▶ Records shown
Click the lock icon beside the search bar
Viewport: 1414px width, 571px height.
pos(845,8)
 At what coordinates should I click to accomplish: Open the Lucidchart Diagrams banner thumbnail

---

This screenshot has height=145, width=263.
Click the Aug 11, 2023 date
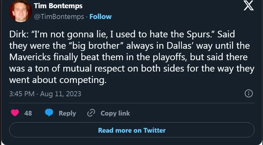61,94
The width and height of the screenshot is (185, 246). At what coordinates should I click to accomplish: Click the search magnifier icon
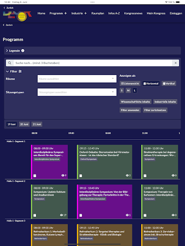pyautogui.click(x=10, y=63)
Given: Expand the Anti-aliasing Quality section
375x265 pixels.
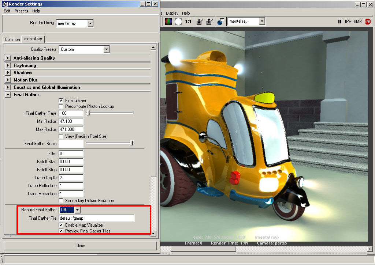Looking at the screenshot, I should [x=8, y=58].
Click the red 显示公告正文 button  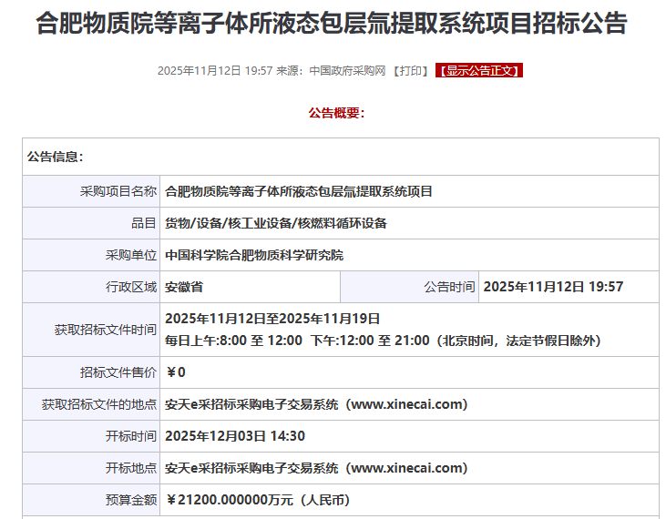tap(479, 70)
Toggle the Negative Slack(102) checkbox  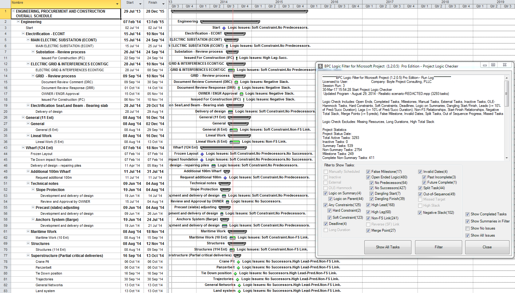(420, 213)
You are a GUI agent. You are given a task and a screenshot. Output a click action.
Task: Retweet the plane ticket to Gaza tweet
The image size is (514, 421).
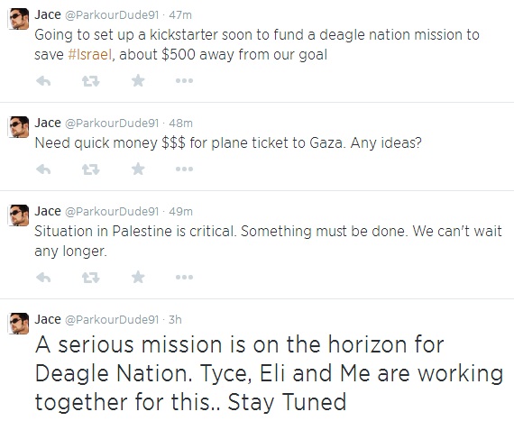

▶ Exercise task
Can you change "search bar" to "address bar" in the items from the line with "Click the lock icon beside the search bar" to the line with "At what coordinates should I click to accomplish: Open", and give those lines again with nothing else altered?

▶ Final result
Click the lock icon beside the address bar
Viewport: 1414px width, 571px height.
pos(845,8)
 At what coordinates should I click to accomplish: Open the Lucidchart Diagrams banner thumbnail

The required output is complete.